=== TEXTAUSZUG ===
# Fragen zum Cube AMS CC 2009



## wunderbar26 (27. Mai 2009)

Hallo!

Bin grad auf der Suche nach einem neuem Bike. Mein Reaction XT wurde mir leider gestohlen! 
Da ich doch viel auf Schotter / Forstegen unterwegs bin, gehe ich nun in Richtung Fully. 
Dabei ist mir das Cube AMS CC 2009 ins Auge gestochen.

Mein Händler sagte mir das es den Rahmen vom AMS COMP hat.
Ist dieser Rahmen gleich mit den AMS PRO Rahmen oder gibt es ausser dem anderem Dämper auch noch Unterschiede?

Bin schon mal mit dem Cube AMS CC 2009 sowohl in 18" und 20" probegefahren. Das 18" scheint mir zu klein. Mein Reaction XT war 20". Bin 182 cm groß und hab Schrittlänge von 86 cm! Mir kommt das Fahrgefühl verglichen zum Reaction (hatte bis dato kein Fully) viel komfortabel vor, irgendwie garnicht sportlich! Ist das Normal? Gewöhnt man wahrscheinlich? Oder soll ich eher den 18" Rahmen nehmen?

Gruß Markus


----------



## Herbienator (28. Mai 2009)

Hi Markus!

Ich bin auch kürzlich von Hardtail auf Fully umgestiegen, und zwar ebenfalls aufs AMS. 
Also ich hab mit 170 cm Körpergröße entschieden zum 16 Zoll-Bike gegriffen und bereue es nicht, im Gegenteil, könnte noch einen Tick kleiner sein...
Ich rate dir zum 18 Zöller, lieber ne Spur zu klein als zu groß, glaub mir, du ärgerst dich sonst.

Ich finde die Fully-Fahrerei auch noch gewöhnungsbedürftig. Komfort und "Sportlichkeit" lassen sich eigentlich gut über den Dämpfer einstellen, ab welchem Druck dieser zu arbeiten beginnt. 
Bereut hab ichs nicht; man kann eben doch durch ruppigeres Gelände heizen als mit dem Hardtail, es macht deutlich mehr Spaß. Hoff das hilft, mfg, Herbienator


----------



## MTB-News.de




----------



## wunderbar26 (28. Mai 2009)

wunderbar26 schrieb:


> Mein Händler sagte mir das es den Rahmen vom AMS COMP hat.

=== ENTNOMMENES MATERIAL ===
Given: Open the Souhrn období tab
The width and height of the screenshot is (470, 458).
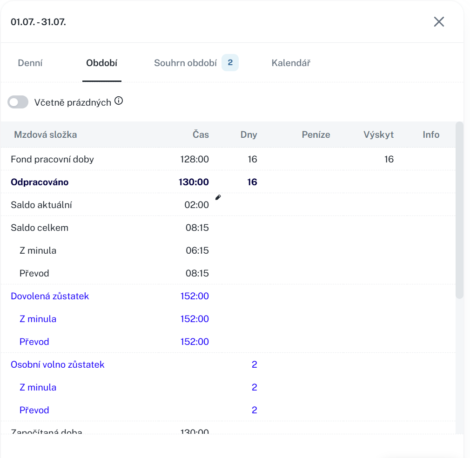Looking at the screenshot, I should click(x=185, y=63).
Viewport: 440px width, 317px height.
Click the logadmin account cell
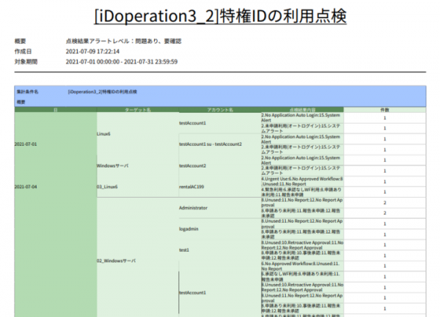point(189,228)
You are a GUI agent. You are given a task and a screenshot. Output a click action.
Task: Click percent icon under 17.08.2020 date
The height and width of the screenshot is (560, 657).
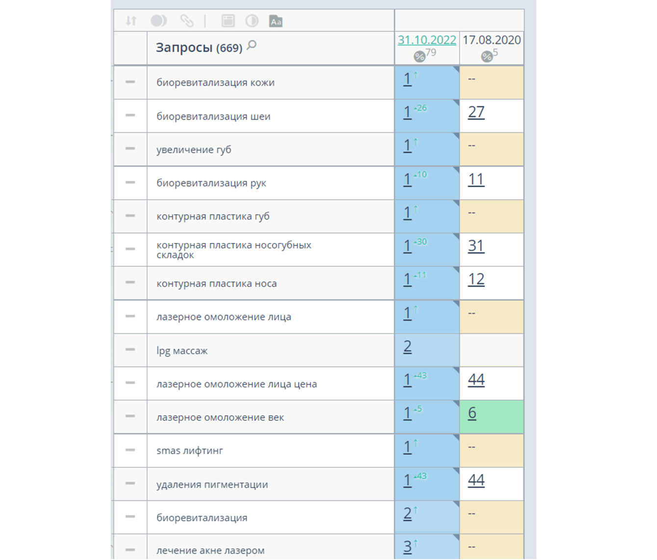pos(486,56)
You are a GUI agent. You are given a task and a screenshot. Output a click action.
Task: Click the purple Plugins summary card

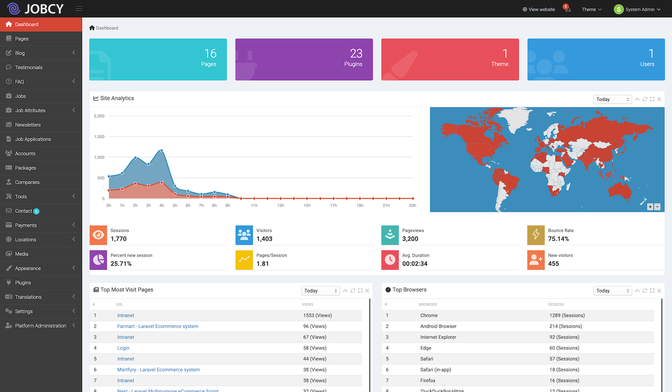click(304, 59)
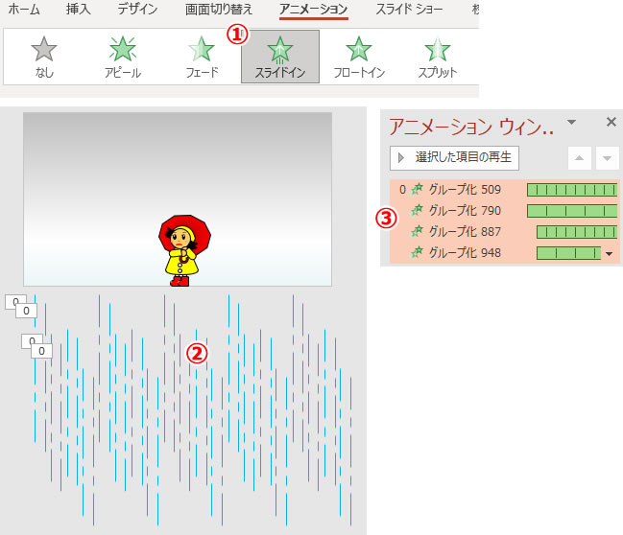The height and width of the screenshot is (535, 623).
Task: Open the スライド ショー tab
Action: tap(404, 11)
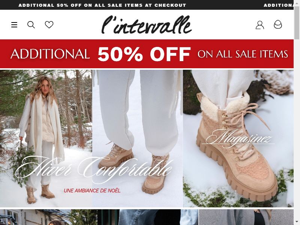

=== ZU ERLEDIGENDE AUFGABEN ===
a) Zu welcher Rahmengröße rät Herbienator Markus in der Forumsdiskussion zum Cube AMS CC 2009?
b) Führe die Forumsdiskussion zum Cube AMS CC 2009 nach dem letzten gezeigten Satz weiter.

=== ERGEBNISSE ===
a) Zum 18-Zoll-Rahmen.

b)
> Ist dieser Rahmen gleich mit den AMS PRO Rahmen oder gibt es ausser dem anderem Dämper auch noch Unterschiede?



Kann dazu jemand etwas sagen?

Danke Markus


----------



## Herbienator (28. Mai 2009)

Denke der Unterschied liegt nur in der Ausstattung, glaube kaum, dass Cube deshalb verschiedene Rahmen produziert. 
Der Pro ist halt paar Hunderter teurer und ein paar hundert Gramm leichter mit mehr XT.
Denk das solltest du deinen Geldbeutel entscheiden lassen...


----------



## simond1 (30. Mai 2009)

wunderbar26 schrieb:


> Kann dazu jemand etwas sagen?
> 
> Danke Markus


 
Laut Beschreibung entspricht der Rahmen des AMS CC dem des XMS! Zumindest, wenn man diese Website glauben schenken darf. http://www.fahrrad-online-shop.com/cube-2009-p-18639.html
Inzwischen hab ich aber auch schon andere Infos gelesen...
simond


----------



## wunderbar26 (30. Mai 2009)

Juhu! Hab's gekauft in 20". 
Beim 18" war die Stattelstütze bei mir schon fast auf Maximum ausgezogen =>20".

Hab's auch wiegen lassen. Mit den Original-Pedalen 13,5 kg => muß fast der AMS COMP Rahmen sein, weil sonst fast alles XT ist. 
Wo käme sonst das Gewicht her?

@ simond1: Der XMS-Rahmen kanns nicht sein, sieht ganz anders aus (obenliegende Bowdenzüge beim Oberrohr, Suntour Dämpfer,...)

Merkwürdig ist,  laut Cube Homepage (Angaben für kleinste Rahmengröße):
AMS COMP:
Rahmen: 2,3 kg

AMS Pro (100) XT:
Rahmen: 2,2 kg
Gesamt: 11,7 kg

Das würde heißen:
Das AMS CC 2009 (=komplett XT) hat nur 0,1 kg schwereren Rahmen, und hätte um fast 2 kg mehr Gewicht als das AMS Pro XT?

Vermute das das AMS Pro XT in 20" eher 12,5 kg hat, dann könnts passen!

Weiß jemand das tatsächliche Gewicht eines AMS Pro XT in 20"? - Würd mich interessieren!


Gruß Markus


----------



## timstruppi (31. Mai 2009)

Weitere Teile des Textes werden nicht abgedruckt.